It’s touted as a “magic” Christmas tree in an ad on Facebook.
At the touch of a button the twinkling tree – with inbuilt lights – unfurls itself, saving owners from having to wrestle with branches.
Beth Call thought it was a pretty good deal at $60 and snapped up the bargain.
The only problem was, Call never received her tree.
What arrived at her Ohio home was a bafflingly small package – sent from China and not from Chicago as advertised.
When Call opened the package she found a small, compact mirror.
“I was really confused – and not to mention the mirror is so ugly,” she said.
Call then went onto the seller’s Facebook page, where she saw a barrage of negative reviews from angry customers.
“It’s so aggravating,” she said. “I started to see how many people had been ordering either the wreaths or the trees and were ending up with the same thing that I received in the mail,” Call said.
Isabel Denney-Rocha was going through the same dilemma after also buying the “magic” tree.
But, instead of a mirror, what arrived on her doorstop was a set of cheap, plastic toothbrushes.
“My reaction was, ‘I didn’t order these’, but I was still waiting and excited for my tree,” she said.
She said she finally realised it was a scam when she also spotted the reviews online.
Denney-Rocha said the sellers had ignored her messages and there was no other way to contact the seller.
Unable to get her money back, Denney-Rocha said she had learnt her lesson and would not be trusting sellers on social media again.
9news.com.au has contacted Meta, the owner of Facebook, for comment.
Scams where dodgy sellers offer cut-price bargains via sponsored ads on Facebook and Instagram have been popular for years.
They are sometimes known as “bait and switch” ads because of the strange items that are often sent out in the mail instead of the advertised goods.
Customers falling victim to the scams often find they are unable to contact the seller after they receive the wrong item, or they are asked to return it overseas at their own expense.
Australians lost $6.6 million to online shopping scams from January to the end of September this year, according to the Australian Competition and Consumer Commission’s Scamwatch centre.
Scamwatch received almost 1900 reports of shopping scams originating on social media, with over $1.1 million in losses.

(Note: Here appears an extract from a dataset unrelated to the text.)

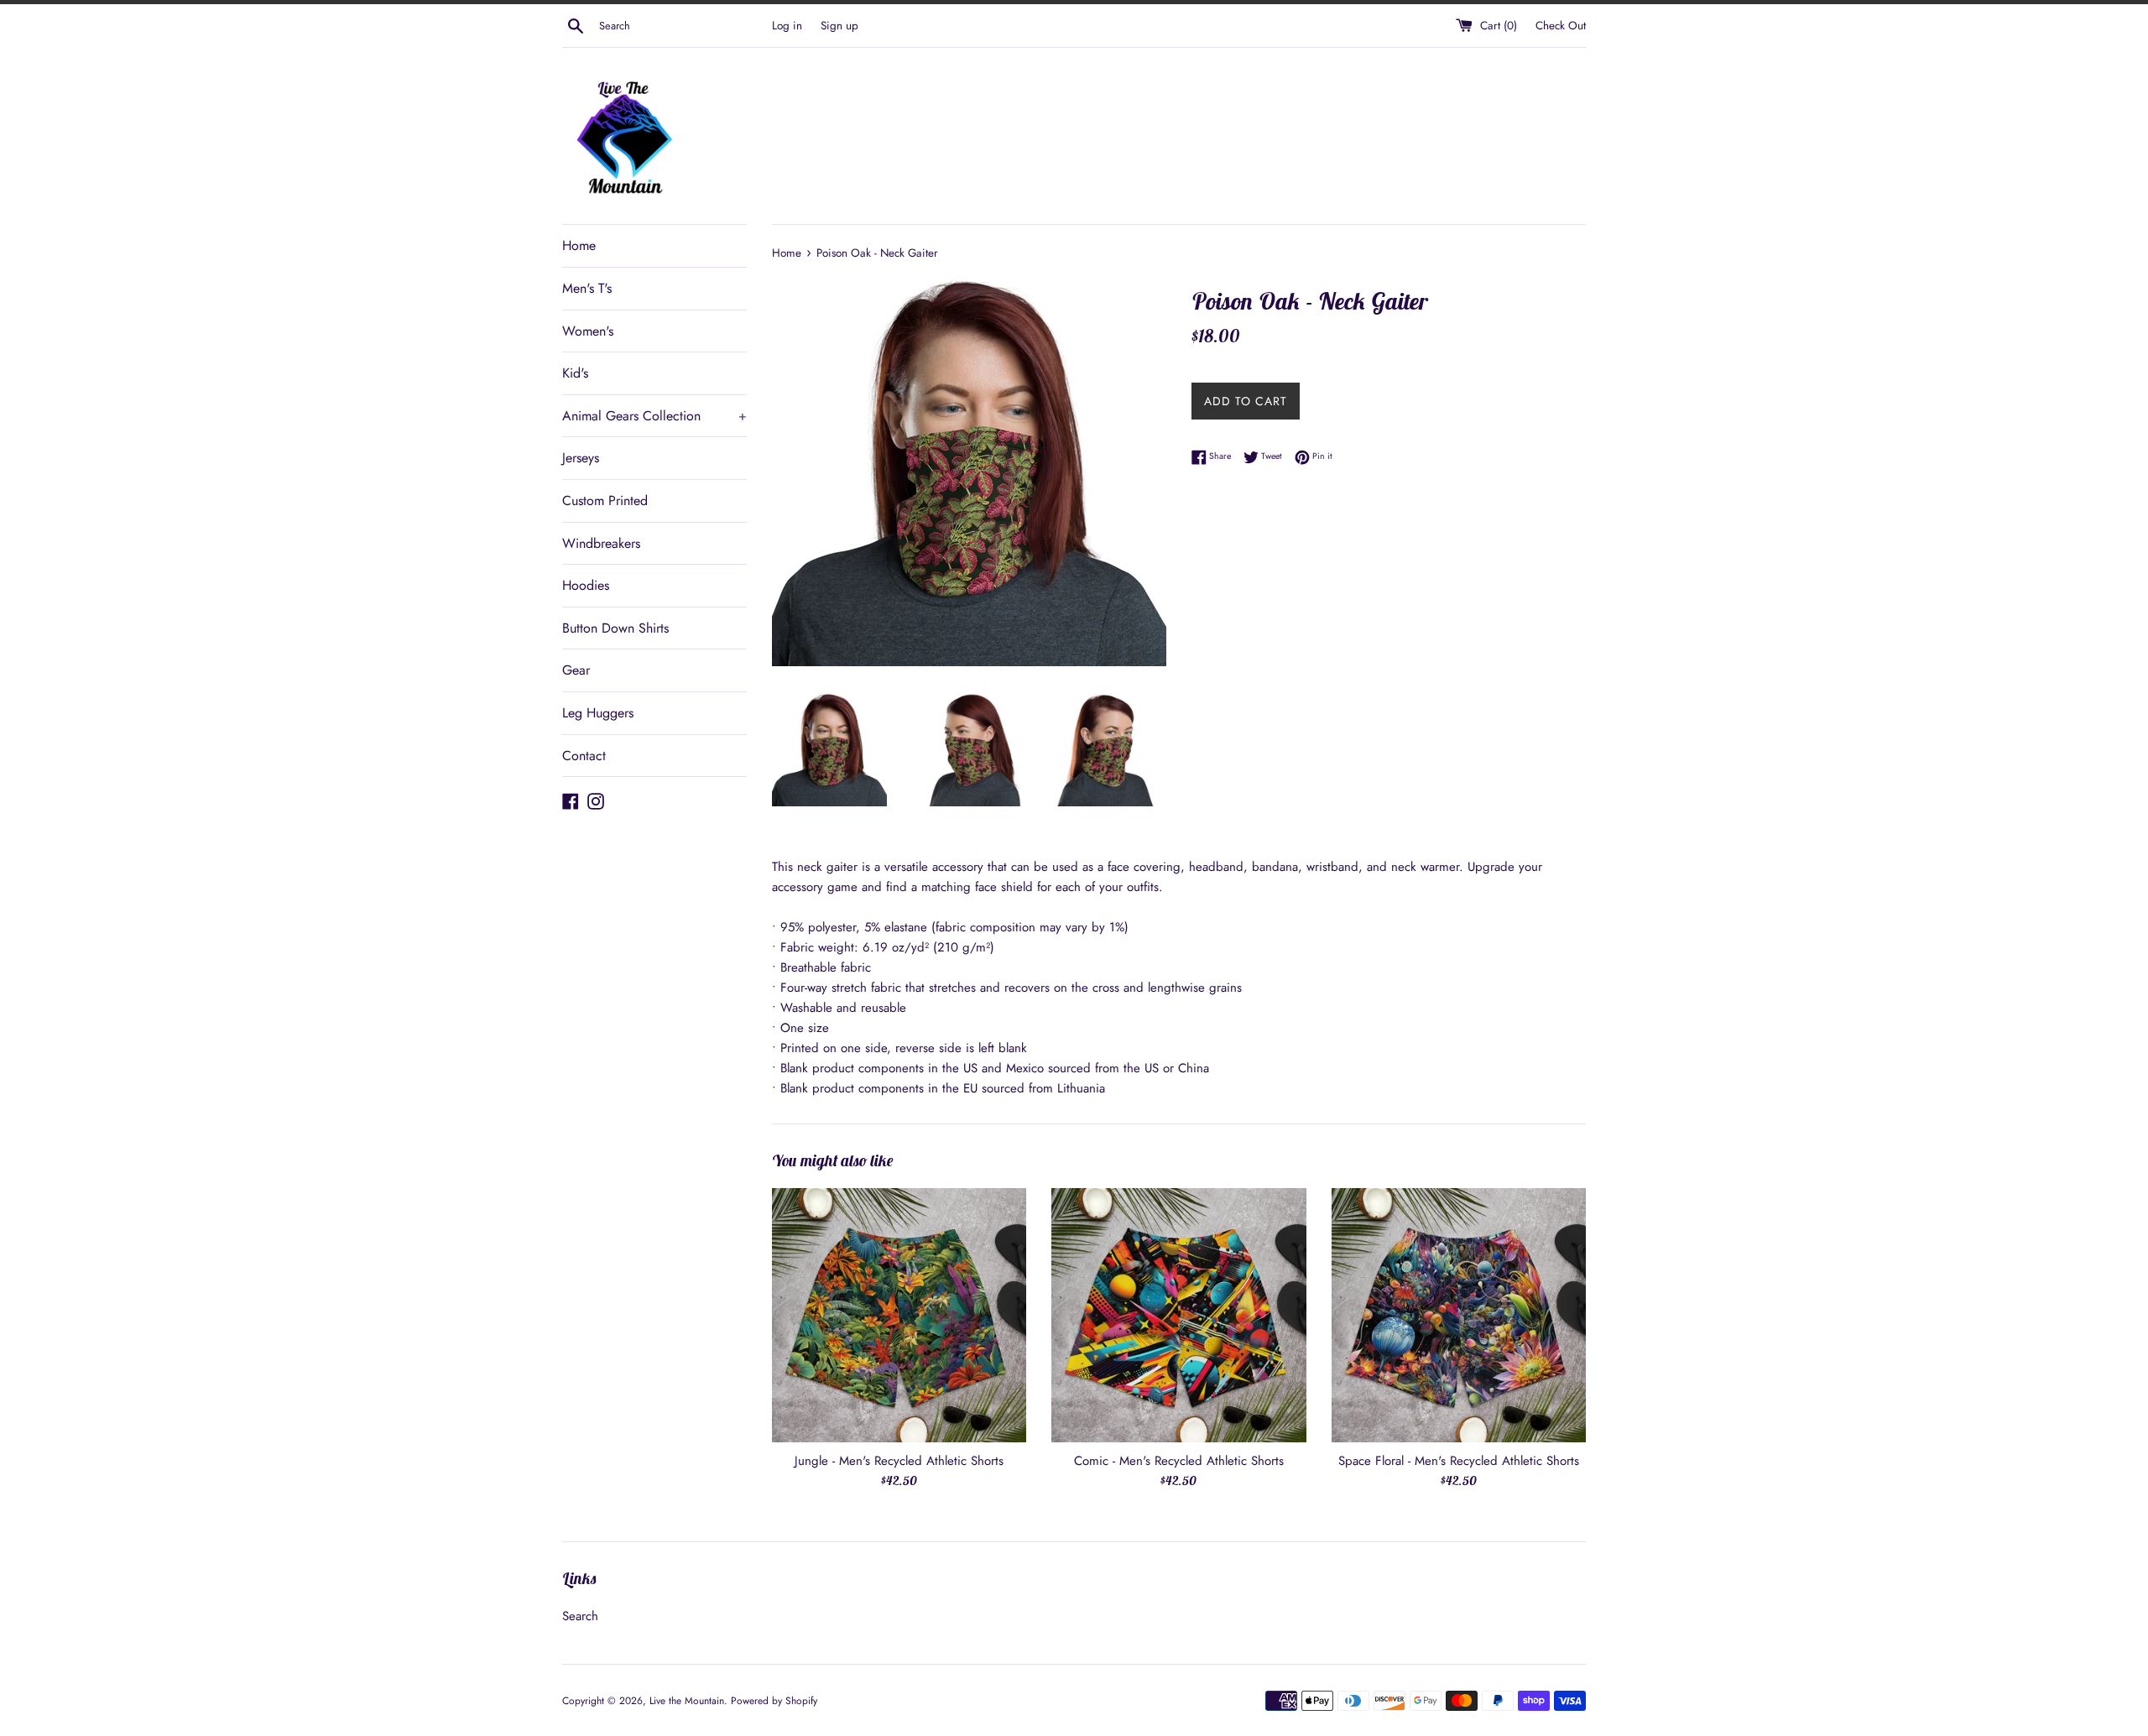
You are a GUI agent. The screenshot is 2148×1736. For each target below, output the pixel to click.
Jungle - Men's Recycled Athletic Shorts (899, 1461)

Some reports made to Scamwatch in the past have mentioned cases where “face masks” were dispatched instead of kitchenware, a “notepad” instead of an iPad and “sunglasses” instead of shoes.
How to protect yourself from shopping scams
- Online shopping scams involve scammers pretending to be legitimate online sellers with fake websites, fake ads on genuine retailer sites, or through the use of social media platforms by creating fake stores or posting ads on social media.

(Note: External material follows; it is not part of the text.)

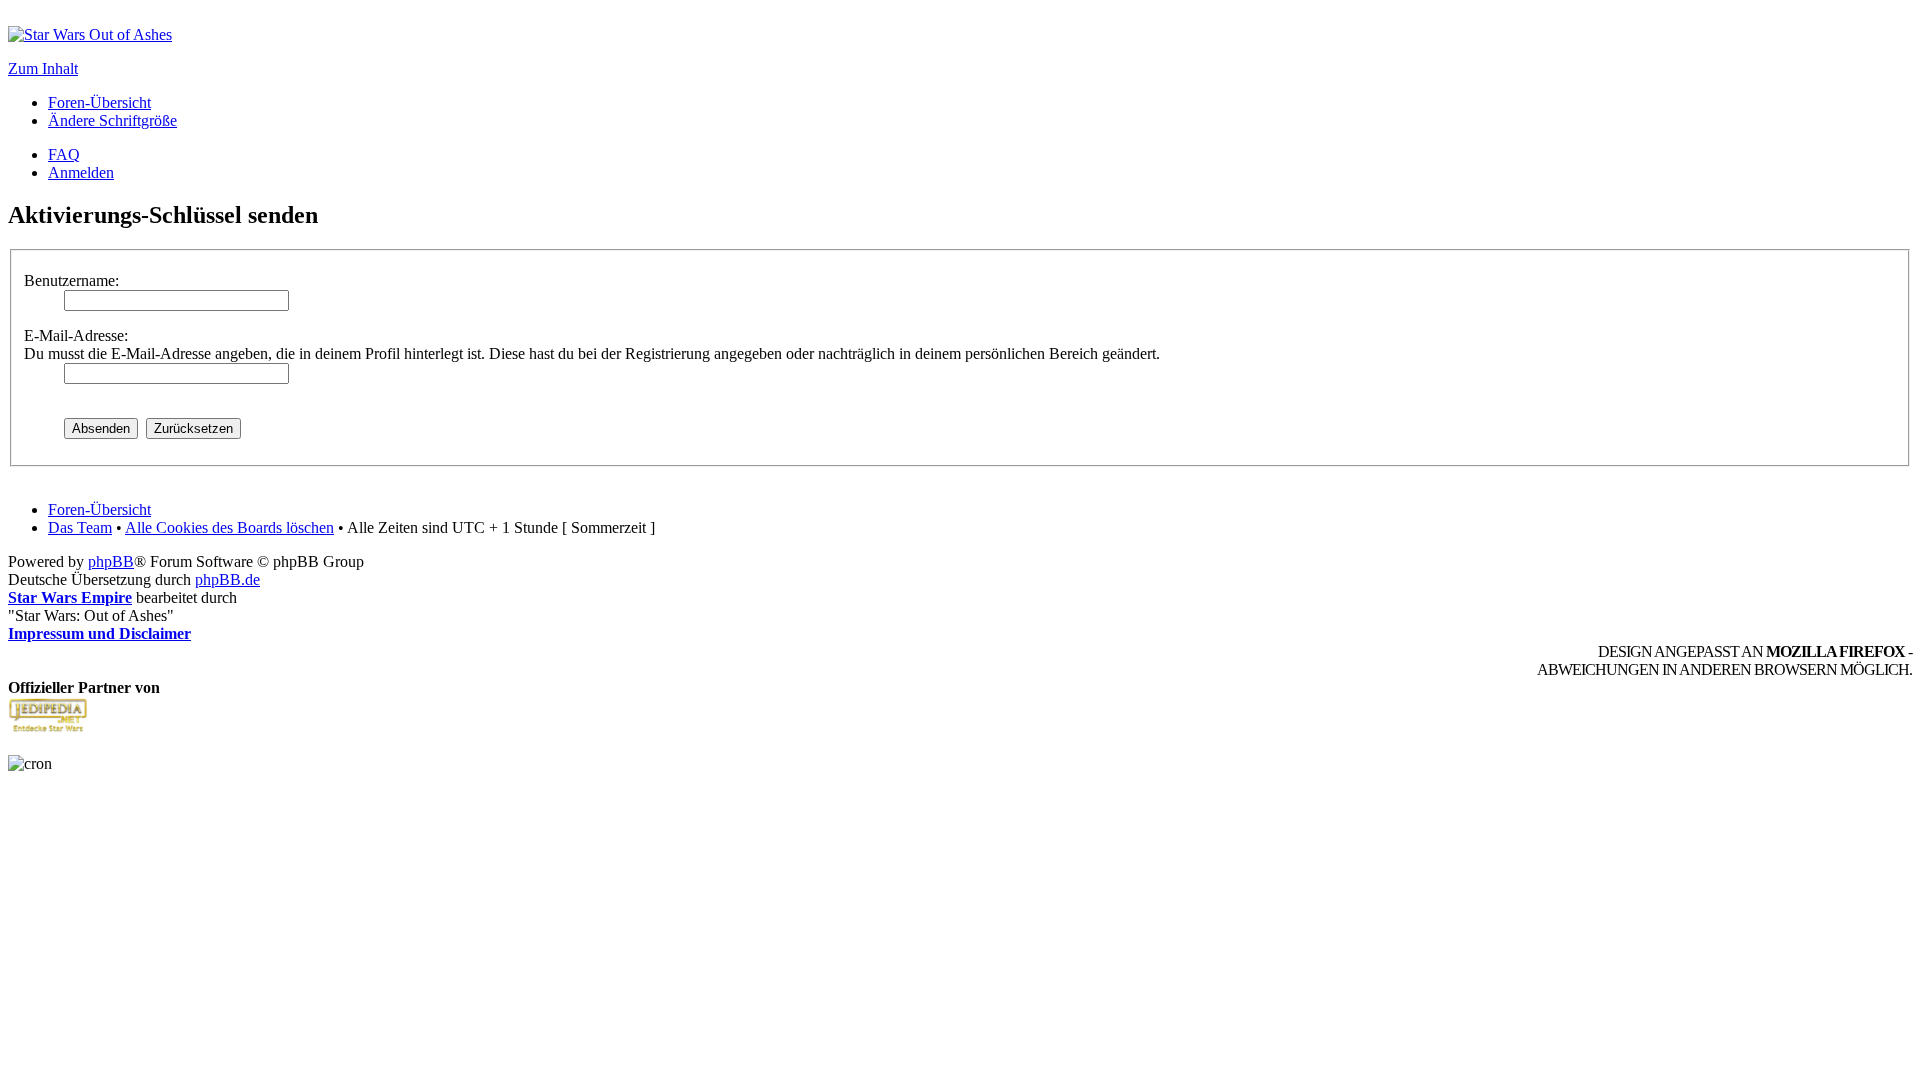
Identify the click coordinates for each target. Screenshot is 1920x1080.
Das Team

- If a product is too good to be true, it probably is. Look out for sellers offering items at extremely low prices.
- Be suspicious of sellers that insist on immediate payment, or payment via bank transfer. Only pay for items using a secure payment service – look for a URL starting with “https” and a closed padlock symbol, or a payment provider such as PayPal.
- If you’ve bought something online and there is a problem, you should try to contact the retailer as there may be a legitimate reason for the problem.
- If you are not satisfied with the response and suspect you may have been scammed, you may be able to arrange a charge-back through your bank if you paid by credit card.
- You can also report a scam to the ACCC through the Scamwatch website.
- Tell your friends and family about the scam so you can help protect others.